Social media and “the great turning” conclusion
I was shown Paul Potts' first YouTube British Idol audition three years ago. When I and the “hard-core” businessman who showed it to me were both moved to tears, I knew there was something happening on the planet that was new and worldchanging. Since then, social media tools like YouTube, Facebook, and Twitter have become integral to my life despite huge initial hostility and resistance on my part.
As we humans are a multi-dimensional complexity of existence, I want to address the social media phenomenon on two levels.
Social media tools are changing our world.
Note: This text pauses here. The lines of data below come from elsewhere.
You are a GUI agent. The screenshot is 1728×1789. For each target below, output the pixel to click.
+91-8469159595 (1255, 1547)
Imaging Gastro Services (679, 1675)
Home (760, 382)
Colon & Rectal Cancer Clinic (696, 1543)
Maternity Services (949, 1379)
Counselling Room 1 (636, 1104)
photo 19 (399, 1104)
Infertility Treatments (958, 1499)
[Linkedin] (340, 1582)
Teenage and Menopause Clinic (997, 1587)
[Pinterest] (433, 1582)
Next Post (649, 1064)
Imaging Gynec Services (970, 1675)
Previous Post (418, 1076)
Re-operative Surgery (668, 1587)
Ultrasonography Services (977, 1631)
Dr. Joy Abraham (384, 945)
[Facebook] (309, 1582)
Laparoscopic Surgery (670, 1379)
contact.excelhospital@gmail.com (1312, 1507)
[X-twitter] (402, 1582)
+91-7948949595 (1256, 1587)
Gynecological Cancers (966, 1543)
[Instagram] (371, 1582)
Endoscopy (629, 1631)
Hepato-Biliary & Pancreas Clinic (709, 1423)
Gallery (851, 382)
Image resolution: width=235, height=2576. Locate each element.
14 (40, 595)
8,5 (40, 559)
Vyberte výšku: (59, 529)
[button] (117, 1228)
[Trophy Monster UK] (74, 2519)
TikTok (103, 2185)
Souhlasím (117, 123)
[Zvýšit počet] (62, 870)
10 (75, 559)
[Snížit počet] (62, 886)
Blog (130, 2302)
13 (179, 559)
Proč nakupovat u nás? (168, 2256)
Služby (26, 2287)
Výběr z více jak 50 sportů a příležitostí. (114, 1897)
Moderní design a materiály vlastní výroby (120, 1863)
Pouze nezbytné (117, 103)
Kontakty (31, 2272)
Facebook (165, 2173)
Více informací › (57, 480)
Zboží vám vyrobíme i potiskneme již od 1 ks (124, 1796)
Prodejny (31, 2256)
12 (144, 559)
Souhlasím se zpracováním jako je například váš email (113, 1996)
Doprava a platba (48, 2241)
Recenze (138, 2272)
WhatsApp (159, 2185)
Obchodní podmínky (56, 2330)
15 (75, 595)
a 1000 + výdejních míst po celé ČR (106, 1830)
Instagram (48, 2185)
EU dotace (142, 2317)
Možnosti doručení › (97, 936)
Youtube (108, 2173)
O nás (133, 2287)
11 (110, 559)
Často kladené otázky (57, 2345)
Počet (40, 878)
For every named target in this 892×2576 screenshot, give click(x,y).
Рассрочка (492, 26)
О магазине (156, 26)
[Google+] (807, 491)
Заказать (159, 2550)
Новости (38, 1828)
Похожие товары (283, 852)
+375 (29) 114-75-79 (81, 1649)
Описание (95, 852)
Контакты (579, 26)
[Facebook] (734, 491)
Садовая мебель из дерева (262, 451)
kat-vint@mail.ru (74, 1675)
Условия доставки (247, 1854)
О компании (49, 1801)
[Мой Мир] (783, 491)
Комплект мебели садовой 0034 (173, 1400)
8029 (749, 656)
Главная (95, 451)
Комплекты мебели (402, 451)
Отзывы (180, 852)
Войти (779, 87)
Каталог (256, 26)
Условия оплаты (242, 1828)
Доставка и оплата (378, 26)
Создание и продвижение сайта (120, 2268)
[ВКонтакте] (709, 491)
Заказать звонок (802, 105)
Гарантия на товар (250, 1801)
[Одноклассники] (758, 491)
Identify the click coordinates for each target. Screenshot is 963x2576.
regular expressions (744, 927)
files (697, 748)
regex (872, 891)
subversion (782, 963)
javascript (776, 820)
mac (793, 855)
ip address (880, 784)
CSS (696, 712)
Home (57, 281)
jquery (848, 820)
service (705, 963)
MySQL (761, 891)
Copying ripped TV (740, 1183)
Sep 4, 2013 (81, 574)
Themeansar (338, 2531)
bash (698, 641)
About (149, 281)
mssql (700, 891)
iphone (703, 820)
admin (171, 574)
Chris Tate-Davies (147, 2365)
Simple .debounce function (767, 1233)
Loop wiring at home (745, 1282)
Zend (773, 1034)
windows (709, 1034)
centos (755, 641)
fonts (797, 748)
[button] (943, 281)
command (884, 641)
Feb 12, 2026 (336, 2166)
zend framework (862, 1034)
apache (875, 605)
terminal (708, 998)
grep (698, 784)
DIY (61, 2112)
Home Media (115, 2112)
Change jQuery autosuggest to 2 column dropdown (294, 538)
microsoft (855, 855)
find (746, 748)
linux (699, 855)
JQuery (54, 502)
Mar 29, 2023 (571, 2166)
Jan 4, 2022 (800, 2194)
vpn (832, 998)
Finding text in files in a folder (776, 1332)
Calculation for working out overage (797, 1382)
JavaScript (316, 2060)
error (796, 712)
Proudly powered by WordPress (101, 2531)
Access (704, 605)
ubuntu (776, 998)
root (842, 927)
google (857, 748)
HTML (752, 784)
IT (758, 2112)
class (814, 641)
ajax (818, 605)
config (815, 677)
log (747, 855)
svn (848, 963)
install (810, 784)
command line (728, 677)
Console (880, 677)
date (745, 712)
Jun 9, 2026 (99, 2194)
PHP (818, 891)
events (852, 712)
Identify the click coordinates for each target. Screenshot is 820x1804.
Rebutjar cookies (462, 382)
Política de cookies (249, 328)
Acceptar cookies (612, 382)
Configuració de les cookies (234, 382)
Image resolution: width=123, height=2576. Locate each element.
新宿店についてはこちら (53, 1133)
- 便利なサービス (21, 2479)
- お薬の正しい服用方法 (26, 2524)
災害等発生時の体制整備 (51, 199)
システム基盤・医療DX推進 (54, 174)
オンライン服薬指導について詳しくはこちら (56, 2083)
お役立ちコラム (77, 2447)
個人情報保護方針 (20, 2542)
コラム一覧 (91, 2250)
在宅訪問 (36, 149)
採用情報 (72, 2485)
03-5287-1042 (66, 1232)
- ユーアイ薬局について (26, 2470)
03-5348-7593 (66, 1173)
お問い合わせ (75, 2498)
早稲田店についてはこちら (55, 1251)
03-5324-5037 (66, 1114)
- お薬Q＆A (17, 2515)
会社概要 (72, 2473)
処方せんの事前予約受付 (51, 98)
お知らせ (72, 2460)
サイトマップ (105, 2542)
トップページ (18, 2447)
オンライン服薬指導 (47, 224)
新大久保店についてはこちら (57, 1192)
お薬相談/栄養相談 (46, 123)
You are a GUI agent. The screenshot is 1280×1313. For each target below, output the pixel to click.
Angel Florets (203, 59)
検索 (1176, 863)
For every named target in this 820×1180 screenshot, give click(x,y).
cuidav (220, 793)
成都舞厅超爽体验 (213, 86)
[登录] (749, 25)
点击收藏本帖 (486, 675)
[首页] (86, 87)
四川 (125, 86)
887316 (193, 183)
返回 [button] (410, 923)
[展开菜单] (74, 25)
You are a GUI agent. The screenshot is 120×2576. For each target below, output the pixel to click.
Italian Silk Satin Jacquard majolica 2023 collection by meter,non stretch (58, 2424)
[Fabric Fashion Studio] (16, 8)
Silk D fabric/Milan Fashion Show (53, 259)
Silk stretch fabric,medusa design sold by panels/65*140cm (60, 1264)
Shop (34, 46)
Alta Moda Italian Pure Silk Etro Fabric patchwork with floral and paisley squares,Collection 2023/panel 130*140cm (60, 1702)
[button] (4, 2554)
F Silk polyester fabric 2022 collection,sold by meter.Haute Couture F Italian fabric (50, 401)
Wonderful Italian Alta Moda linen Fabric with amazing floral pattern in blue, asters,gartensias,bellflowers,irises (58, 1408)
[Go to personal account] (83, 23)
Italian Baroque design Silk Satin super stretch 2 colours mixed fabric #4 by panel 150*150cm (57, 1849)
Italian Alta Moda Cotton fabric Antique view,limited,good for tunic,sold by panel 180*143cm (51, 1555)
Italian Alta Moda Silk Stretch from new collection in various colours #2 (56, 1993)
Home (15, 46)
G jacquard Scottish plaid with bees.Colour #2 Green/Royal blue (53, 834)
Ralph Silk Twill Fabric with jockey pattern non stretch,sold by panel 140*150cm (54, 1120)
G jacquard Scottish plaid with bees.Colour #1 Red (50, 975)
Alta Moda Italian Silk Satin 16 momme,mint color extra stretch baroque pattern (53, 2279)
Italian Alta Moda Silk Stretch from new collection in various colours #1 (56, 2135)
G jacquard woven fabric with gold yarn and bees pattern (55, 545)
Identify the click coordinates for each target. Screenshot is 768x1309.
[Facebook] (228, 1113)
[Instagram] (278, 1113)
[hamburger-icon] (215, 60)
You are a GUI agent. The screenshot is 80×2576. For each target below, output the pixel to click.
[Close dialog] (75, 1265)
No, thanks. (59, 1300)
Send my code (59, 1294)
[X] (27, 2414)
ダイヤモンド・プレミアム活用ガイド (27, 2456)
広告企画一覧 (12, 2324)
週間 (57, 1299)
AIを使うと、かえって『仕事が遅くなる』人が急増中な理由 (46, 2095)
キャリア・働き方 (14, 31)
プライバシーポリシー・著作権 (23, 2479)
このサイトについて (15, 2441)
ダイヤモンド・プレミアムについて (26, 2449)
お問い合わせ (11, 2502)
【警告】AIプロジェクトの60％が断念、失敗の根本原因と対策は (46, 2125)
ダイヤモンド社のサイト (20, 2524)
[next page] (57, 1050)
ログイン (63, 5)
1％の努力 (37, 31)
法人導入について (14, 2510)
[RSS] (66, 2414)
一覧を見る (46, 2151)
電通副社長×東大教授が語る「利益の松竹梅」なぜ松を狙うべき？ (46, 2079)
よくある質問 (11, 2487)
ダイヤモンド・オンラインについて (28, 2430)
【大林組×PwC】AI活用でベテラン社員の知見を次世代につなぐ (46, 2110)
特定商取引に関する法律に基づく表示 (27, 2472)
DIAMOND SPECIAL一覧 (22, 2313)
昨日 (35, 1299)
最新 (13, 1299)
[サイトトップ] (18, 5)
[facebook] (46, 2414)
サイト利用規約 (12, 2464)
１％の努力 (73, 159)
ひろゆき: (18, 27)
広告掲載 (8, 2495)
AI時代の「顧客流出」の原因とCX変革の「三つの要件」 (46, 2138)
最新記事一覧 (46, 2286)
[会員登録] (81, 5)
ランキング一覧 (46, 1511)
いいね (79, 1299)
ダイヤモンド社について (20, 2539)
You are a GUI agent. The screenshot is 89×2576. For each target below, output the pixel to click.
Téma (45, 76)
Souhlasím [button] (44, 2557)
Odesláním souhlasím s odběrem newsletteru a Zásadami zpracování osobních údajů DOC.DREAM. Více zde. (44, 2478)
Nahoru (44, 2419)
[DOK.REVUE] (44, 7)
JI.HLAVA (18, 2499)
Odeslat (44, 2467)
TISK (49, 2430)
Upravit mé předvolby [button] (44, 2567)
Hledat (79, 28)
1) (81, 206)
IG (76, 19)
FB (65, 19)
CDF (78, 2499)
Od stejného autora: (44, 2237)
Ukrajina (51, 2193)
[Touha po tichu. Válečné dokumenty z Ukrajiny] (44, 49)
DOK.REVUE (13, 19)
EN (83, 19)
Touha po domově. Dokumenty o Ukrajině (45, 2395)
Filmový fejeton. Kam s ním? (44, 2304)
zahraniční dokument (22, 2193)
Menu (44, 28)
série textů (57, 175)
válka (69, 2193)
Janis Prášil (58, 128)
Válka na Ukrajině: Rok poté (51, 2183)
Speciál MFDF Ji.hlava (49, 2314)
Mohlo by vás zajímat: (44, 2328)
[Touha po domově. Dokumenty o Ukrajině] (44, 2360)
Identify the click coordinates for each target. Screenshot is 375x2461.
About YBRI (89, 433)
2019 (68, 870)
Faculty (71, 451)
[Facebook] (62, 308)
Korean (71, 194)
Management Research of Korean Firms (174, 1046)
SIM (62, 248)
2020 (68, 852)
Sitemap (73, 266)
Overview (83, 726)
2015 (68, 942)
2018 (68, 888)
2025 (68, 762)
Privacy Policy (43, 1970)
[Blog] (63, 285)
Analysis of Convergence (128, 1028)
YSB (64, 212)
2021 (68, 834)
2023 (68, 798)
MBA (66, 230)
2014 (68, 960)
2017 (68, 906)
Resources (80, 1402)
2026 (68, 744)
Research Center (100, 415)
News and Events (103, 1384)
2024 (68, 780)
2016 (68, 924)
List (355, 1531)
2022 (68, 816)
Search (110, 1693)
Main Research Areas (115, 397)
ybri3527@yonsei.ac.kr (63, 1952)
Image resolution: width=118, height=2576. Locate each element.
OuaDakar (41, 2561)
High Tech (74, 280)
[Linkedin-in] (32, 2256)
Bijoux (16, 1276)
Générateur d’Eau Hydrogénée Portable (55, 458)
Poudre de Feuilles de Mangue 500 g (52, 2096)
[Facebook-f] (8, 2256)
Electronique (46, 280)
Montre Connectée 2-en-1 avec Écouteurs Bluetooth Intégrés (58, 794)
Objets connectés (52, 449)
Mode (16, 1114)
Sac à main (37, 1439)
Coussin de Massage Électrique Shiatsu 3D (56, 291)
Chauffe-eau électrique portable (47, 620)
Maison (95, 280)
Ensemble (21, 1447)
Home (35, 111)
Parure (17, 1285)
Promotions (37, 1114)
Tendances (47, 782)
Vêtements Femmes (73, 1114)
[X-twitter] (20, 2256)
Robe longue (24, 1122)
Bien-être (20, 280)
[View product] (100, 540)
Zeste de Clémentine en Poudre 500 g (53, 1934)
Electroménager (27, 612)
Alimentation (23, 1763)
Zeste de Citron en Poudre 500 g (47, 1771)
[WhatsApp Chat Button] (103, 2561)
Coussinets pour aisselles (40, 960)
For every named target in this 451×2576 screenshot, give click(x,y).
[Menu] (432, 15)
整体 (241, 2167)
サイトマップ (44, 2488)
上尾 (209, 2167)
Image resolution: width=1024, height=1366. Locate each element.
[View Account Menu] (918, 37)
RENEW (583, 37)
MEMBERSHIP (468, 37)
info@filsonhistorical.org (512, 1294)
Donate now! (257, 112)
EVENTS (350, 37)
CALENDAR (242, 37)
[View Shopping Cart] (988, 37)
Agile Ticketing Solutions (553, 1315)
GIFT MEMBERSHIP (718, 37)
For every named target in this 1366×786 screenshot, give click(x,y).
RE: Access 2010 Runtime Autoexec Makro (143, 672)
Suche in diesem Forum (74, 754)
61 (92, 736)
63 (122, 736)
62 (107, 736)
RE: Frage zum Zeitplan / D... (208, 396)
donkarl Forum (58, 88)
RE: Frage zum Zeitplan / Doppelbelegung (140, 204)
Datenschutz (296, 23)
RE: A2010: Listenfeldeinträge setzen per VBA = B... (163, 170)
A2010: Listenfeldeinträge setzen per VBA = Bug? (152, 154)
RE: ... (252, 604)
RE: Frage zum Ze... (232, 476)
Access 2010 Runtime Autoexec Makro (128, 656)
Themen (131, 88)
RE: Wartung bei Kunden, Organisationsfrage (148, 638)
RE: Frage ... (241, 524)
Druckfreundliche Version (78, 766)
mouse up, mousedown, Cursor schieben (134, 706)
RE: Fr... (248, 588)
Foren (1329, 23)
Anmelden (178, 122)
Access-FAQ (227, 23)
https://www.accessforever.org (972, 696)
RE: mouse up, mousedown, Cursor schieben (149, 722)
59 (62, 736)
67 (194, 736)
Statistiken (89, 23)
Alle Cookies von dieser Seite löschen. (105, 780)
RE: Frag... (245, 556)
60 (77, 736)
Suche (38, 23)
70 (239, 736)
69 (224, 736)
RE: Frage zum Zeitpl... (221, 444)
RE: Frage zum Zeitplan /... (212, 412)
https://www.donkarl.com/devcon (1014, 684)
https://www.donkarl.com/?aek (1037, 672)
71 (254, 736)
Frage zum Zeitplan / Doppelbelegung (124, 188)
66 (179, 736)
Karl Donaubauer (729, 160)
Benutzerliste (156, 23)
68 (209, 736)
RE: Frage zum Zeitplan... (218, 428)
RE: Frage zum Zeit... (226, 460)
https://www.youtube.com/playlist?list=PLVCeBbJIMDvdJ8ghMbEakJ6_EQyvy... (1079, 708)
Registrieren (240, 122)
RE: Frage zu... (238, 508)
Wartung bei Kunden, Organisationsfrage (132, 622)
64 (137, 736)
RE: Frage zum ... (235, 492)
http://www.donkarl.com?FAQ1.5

If the 2008 Beijing Summer Olympics was an experience of how governmental control and restriction prevented ordinary people from being involved and telling their stories, the 2010 Vancouver Winter Olympic Games was an opportunity for social media to come to the forefront of our collective storytelling. Unaccredited stories from people through twitters, blogs, photos and videos all added a diverse and rich texture to the Games that were far more reflective of our complexity as humans. These tools afforded the opportunity for every (extra) ordinary person involved to be part of the experience in creating the collective Vancouver Olympic story. At a post-Olympics Social Media Club event, people spoke about their treatment by Vanoc and the IOC shifting from control tactics to welcoming acceptance. At the W2Culture+Media House Olympic open house on February 10, Vancouver Mayor Gregor Robertson used his iPhone and then said, “We are all media.”
The next 2012 Olympics in London has been labeled “the digital media games”. It is expected that social media will be finally embraced and integrated into the experience by the Olympic organizations. The challenge is not allowing the Olympic machine to co-opt and misappropriate social media input as theirs. This is already happening with mainstream traditional media inviting people to post photos, videos, and news items on their media sites.
At a W2Culture+Media House discussion during the Olympics, it was noted that a big part of the Olympic experience was citizen engagement. Ordinary people took ownership of the dialogues happening around emergent social issues and Olympic experiences. Someone else stated that while the battle between developers and activists over social housing had largely been ignored by the mainstream media, the Red Tent and Tent City social media campaigns brought the issue to the forefront. Stephen Hui from the Georgia Strait said that the image of the Red Tent campaign impacted him. He was moved to come out to a Red Tent event and he did a photo gallery on it. James from AdHack shared how he invited citizen participation on an Olympic Flickr page he started and, in two days, 60 photographers contributed 10 photos each. Even though the IOC asserted their ownership of the Olympic rings, many photographs were taken of them by ordinary people and then shared with the world through social media. It was also mentioned that without social media, the Olympics would have just been another experience of Godzilla stomping on another city. In my opinion, one of the most important roles that social media played during the Olympics was witnessing, and so protecting, the many citizen dialogues that emerged in the form of protests.